There can be a significant difference between what one wants and loves to do and what the occupation and work functions really are, and many schools do pretty poor job teaching students about it.

Speaking about NP role, many FNPs think they would enjoy hospice and/or urgent care. Providing relief of suffering, tenderly holding hands, making difference, cosy office, solving small simple problems on your own, one patient at a time, plenty of jobs, all that. So, they easily find one of tons of just such jobs flooding market, and even get those $10000 signing bonus offers. In a few months, they realize that "plenty of jobs" - level NP hospice means driving distances in unsafe areas, going into houses so filthy that it is a challenge to breathe there, calls at 3 AM, families trying to involve you in their inheritance wars or stealing drugs from dying patient, writing scripts for controls non-stop under watchful eyes of DEA. And urgent care means aggressive drug seekers, rat's run for "productivity", mountains of paperwork, avalanches of phone calls, stupid pharm techs questioning every dot and comma and constant exposure to the humans who are literally too stupid to stay alive and whom you must pamper into "highly satisfied customer" in a whole 15 min. And in either case you might be sitting on 2 or 3 years contract bound by your own signature.

Not surprisingly, these unfortunate FNPs burn out to crispy skins within short months. It is not new, and not unique to nursing.

Please take a good three weeks to a month vacation when you graduate. It will be easier to approach your future decisions with a rested mind, spirit, and body.

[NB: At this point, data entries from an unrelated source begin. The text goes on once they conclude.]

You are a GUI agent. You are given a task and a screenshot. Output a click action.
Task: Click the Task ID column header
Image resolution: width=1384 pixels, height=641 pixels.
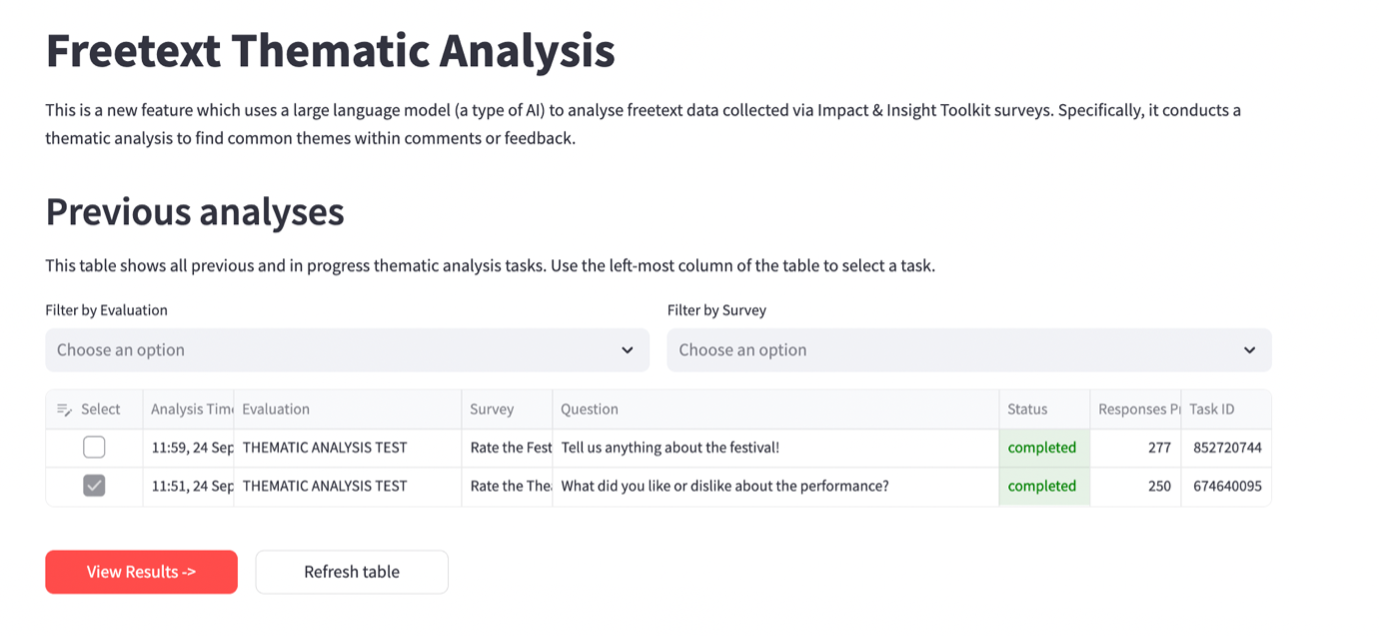click(1212, 409)
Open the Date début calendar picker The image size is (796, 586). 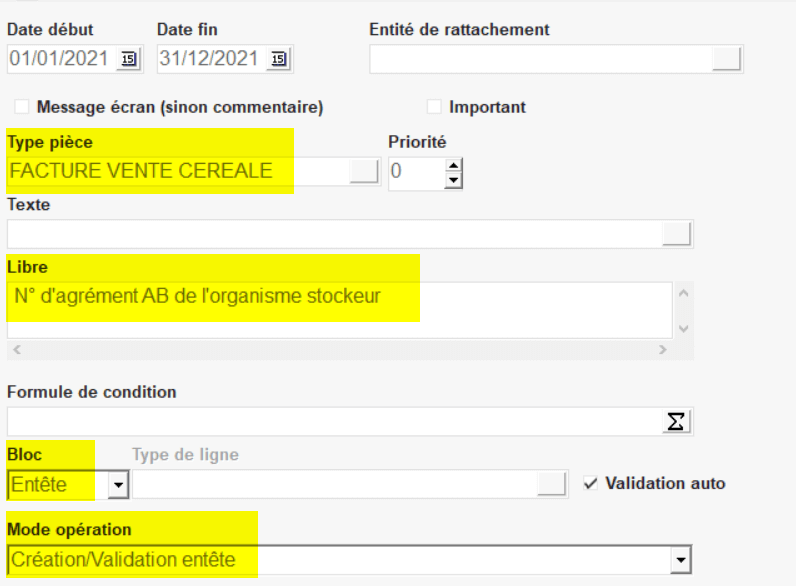pyautogui.click(x=129, y=59)
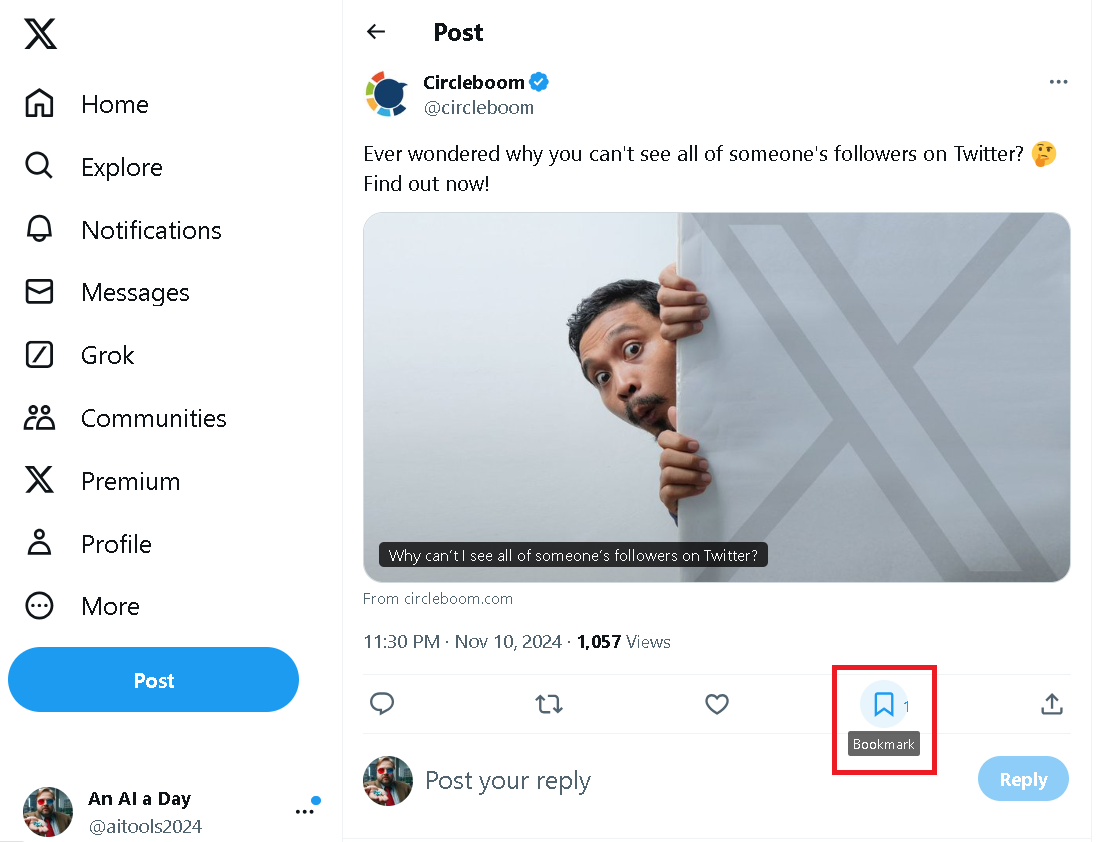The image size is (1110, 842).
Task: Repost the Circleboom tweet
Action: click(x=549, y=705)
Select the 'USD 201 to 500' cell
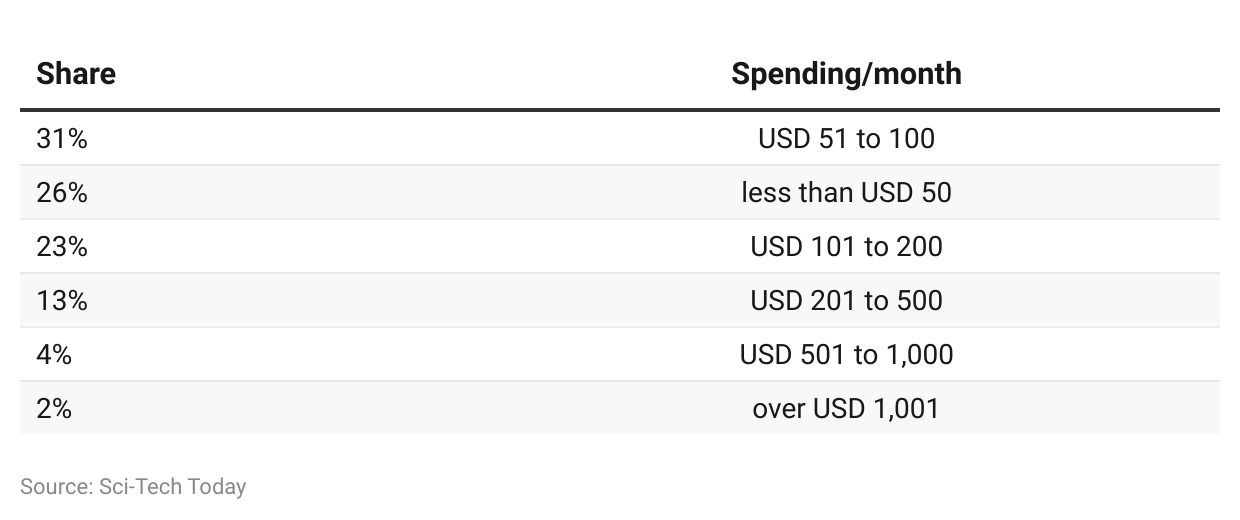The height and width of the screenshot is (520, 1240). click(x=846, y=301)
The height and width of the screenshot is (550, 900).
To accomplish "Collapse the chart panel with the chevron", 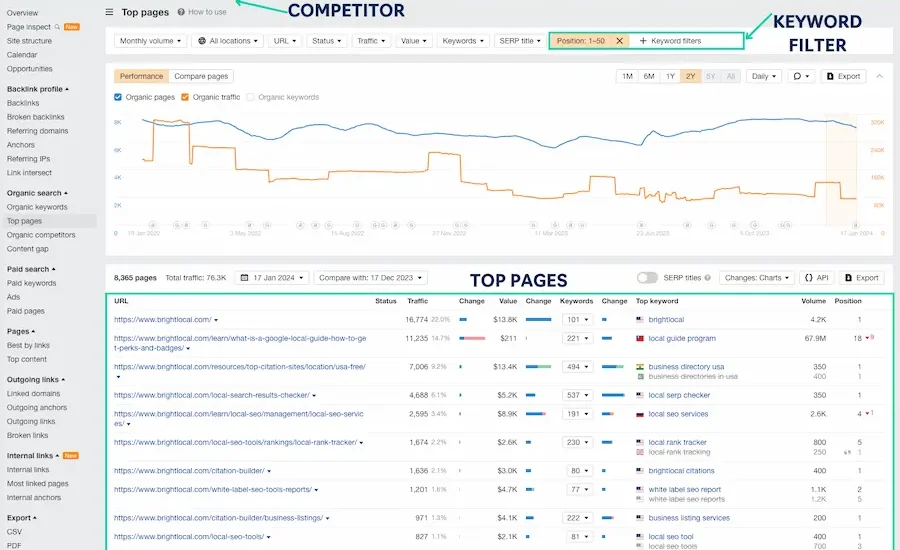I will [880, 76].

On 3/1/2020 at 6:35 AM, JordieRNCCRN said:

Please don’t take this the wrong way, but you have no business being an FNP if you don’t like taking care of patients.

I completely agree and see absolutely nothing wrong with this statement.

Or at minimum, if one speciality doesnt work out, consider a diff specialty. But to state you don't want to do any patient care - I mean, what were you expecting? Do your homework before shelling out $$$$ on a career you'll likely hate.

Specializes in Psychiatric and Mental Health NP (PMHNP).

I just a job posting for an NP to be a Clinical Editor. The job was to report directly to the CMO and develop and write clinical guidelines, policies, etc. However, it did require at least 5 years experience in a managed care environment.

Specializes in Hem/Onc.
14 hours ago, ToFNPandBeyond said:

I completely agree and see absolutely nothing wrong with this statement.

Or at minimum, if one speciality doesnt work out, consider a diff specialty. But to state you don't want to do any patient care - I mean, what were you expecting? Do your homework before shelling out $$$$ on a career you'll likely hate.

She already was working as a nurse and did like patient care before becoming an NP. The problem is there's no way to really know if you like the job you are going for until you actually do it. Shadowing is not the same. If it were easy, there wouldn't be such high rates of burnout and dropout. Its a systemic issue, not an individual issue.

PLUS, we need nurses that are good at things other than patient care - I.e. management, administration, research. So I do not think all nurses need to love patient care, just like all MDs do not love patient care and all professors do not love teaching.

13 minutes ago, CaliGrlOncNP said:

She already was working as a nurse and did like patient care before becoming an NP. The problem is there's no way to really know if you like the job you are going for until you actually do it. Shadowing is not the same. If it were easy, there wouldn't be such high rates of burnout and dropout. Its a systemic issue, not an individual issue.

PLUS, we need nurses that are good at things other than patient care - I.e. management, administration, research. So I do not think all nurses need to love patient care, just like all MDs do not love patient care and all professors do not love teaching.

We need nurses able to do those things. We don’t need to waste the time and resources of nurse practitioner certification to do any of those. Most nurses can do those things with an RN, MSN, or PhD without having to bother with certification.